The development of a key component in transatlantic spaceflight co-operation took a leap forward on the eve of ILA 2014, with European Space Agency approval of the design for the service module it will supply for NASA’s Orion crew capsule.
Orion – formally the Multi-Purpose Crew Vehicle – is being readied to take astronauts to deep space from the early 2020s. The Lockheed Martin-primed spacecraft will rely on the module for propulsion, power supply and life support for missions to the Moon and asteroids, or even Mars from around 2035 if current NASA planning holds.
Airbus Defence & Space, formerly Astrium, is adapting its Automated Transfer Vehicle robotic supply ship for the project. As with ATV, which has been the biggest spacecraft flying following retirement of the Space Shuttle fleet, provision of the Orion service module makes up a large chunk of ESA’s contribution to the international barter arrangements that make up International Space Station running costs. The fifth and final ATV mission to the ISS will launch via Ariane 5 rocket from Europe’s French Guiana spaceport in July, carrying some 6.5t of supplies and fuel.
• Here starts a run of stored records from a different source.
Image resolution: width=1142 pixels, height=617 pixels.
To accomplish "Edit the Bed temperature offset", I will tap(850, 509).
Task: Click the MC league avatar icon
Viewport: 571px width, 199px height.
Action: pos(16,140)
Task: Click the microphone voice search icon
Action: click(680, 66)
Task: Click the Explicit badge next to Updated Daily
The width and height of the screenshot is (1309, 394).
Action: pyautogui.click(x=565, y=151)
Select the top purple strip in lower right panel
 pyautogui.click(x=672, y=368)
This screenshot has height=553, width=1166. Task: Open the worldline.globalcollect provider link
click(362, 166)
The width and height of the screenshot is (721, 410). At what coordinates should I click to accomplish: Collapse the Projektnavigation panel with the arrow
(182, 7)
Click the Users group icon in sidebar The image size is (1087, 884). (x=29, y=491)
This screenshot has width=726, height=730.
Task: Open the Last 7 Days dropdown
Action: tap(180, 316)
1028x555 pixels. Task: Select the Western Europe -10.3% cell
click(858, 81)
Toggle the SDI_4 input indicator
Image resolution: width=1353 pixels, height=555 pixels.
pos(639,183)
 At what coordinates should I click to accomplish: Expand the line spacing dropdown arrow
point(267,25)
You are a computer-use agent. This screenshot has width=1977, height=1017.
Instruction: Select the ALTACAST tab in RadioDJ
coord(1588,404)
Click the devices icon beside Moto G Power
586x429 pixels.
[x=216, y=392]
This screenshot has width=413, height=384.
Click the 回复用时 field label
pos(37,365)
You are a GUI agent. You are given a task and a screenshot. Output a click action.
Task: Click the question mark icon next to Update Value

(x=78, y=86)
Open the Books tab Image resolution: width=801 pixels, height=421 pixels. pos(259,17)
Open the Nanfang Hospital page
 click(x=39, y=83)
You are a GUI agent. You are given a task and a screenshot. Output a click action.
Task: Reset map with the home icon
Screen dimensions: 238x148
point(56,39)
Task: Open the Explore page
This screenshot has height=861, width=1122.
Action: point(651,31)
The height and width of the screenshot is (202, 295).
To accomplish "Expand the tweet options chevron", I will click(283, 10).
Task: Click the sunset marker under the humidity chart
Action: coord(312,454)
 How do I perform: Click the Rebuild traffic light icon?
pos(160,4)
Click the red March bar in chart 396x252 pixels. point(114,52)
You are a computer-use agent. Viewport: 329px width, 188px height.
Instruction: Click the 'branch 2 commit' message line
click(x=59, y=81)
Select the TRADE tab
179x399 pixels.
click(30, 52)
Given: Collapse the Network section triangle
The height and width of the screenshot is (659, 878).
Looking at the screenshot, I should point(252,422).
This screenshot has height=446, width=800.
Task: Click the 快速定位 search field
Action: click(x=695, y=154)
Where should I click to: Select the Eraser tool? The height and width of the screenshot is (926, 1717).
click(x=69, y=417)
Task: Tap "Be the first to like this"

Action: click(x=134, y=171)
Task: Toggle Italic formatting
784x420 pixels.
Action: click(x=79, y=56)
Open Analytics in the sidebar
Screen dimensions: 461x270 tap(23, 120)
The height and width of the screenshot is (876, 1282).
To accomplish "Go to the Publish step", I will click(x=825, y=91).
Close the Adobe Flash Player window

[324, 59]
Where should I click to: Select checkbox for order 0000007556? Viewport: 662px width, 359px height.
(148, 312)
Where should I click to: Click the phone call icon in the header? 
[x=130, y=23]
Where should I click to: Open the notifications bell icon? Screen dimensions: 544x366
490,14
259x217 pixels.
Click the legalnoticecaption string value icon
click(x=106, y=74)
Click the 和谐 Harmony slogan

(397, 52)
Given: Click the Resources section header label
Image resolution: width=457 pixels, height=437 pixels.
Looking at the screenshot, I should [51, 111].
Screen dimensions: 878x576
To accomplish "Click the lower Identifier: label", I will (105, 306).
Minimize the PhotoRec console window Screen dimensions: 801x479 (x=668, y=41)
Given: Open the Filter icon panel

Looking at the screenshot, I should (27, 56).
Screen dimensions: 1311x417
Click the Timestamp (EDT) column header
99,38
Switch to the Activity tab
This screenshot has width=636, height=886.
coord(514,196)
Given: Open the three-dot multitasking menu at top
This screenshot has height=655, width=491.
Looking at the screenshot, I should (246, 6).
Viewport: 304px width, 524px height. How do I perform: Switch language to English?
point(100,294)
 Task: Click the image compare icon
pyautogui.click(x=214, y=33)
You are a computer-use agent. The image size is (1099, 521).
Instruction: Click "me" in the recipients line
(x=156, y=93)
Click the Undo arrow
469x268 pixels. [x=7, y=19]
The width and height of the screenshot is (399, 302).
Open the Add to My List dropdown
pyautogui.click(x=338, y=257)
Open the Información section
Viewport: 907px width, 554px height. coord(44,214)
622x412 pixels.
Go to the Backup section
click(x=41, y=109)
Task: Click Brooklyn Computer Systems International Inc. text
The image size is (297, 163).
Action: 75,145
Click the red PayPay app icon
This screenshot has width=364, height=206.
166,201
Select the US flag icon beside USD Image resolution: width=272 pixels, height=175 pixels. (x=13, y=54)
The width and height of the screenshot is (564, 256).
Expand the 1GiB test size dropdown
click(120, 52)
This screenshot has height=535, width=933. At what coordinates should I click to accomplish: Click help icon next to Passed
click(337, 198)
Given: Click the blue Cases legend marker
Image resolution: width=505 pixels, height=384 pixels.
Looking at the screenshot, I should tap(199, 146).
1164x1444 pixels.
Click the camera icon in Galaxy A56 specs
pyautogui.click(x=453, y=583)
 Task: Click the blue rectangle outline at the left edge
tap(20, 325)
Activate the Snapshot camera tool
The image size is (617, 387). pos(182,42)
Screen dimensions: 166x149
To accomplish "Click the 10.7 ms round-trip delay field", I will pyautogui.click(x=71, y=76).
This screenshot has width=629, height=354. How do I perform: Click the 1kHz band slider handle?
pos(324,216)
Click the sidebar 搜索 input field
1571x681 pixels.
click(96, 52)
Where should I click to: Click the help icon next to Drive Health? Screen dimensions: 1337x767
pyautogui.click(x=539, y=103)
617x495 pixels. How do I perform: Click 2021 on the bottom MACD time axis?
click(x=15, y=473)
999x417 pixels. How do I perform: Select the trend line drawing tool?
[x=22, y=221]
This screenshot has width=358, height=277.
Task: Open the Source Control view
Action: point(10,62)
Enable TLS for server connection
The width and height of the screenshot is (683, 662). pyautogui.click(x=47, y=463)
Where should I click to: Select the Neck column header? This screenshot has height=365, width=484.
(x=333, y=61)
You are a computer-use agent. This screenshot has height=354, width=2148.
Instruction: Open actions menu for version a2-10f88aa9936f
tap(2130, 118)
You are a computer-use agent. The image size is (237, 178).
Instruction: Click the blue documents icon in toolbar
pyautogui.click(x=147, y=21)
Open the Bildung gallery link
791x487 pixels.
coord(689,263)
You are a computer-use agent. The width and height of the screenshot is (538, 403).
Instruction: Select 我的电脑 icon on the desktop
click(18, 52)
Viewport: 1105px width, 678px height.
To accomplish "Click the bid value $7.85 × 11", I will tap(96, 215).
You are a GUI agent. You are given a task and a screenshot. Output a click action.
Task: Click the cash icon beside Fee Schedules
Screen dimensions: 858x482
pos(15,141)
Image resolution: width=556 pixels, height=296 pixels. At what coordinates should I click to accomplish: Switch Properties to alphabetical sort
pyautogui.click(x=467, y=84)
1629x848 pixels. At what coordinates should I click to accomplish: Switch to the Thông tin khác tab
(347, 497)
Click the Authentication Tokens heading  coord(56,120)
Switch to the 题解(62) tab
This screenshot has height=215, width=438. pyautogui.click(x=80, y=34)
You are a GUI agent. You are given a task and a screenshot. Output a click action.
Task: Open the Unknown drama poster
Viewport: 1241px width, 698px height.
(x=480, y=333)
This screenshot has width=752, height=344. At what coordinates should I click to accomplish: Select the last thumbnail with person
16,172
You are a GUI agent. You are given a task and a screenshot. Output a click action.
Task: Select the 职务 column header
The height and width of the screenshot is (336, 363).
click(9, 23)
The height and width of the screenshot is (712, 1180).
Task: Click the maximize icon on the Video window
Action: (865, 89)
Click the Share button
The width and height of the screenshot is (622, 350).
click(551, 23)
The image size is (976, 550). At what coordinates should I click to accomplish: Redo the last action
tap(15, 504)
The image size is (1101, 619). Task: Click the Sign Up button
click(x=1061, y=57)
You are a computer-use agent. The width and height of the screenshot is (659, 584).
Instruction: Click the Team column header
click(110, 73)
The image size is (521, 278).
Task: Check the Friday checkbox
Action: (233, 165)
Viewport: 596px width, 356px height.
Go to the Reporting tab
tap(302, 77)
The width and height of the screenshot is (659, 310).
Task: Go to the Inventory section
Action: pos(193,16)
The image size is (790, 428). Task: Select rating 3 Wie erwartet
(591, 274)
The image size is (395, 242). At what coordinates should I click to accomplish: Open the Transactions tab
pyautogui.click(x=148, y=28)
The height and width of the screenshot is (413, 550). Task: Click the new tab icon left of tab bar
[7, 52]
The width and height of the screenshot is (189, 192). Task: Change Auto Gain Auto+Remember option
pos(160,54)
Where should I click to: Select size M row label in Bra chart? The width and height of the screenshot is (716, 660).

Orion and its service module are scheduled for an unmanned maiden flight in 2017 to one of the so-called Lagrange points, where the Earth’s and Moon’s gravity balance each other, allowing a spacecraft to hold station easily. A second, manned flight could follow in 2021 or 2022.
The ATV-Orion project marks ESA’s first significant foray into hardware for manned missions. When NASA and ESA agreed the deal in December 2012, the latter's human spaceflight director Thomas Reiter heralded "the start of extended co-operation".
But much depends on the readiness of Orion’s rocket, NASA’s massive Space Launch System (SLS). With its initial version intended to lift 70t to low-Earth orbit and later versions to heft 130t, the rocket will be the most powerful ever built. NASA says it expects core stage testing to begin in late 2016.
However, SLS has long been a focal point of political controversy in Washington, DC. SLS was conceived after the Obama administration cancelled the George W Bush-era “Constellation” return-to-the-Moon programme, and has been called a “rocket to nowhere”. Critics have taken aim at its cost – possibly $500 million per launch – and its reliance on derivatives of Space Shuttle motors, an architecture which locks out competitive rival designs. SpaceX, whose relatively low-cost Falcon 9 rockets have already shaken up the launch market, has stated its intention of developing a Mars-capable rocket, but any prospective NASA backing would likely be consumed by the SLS programme.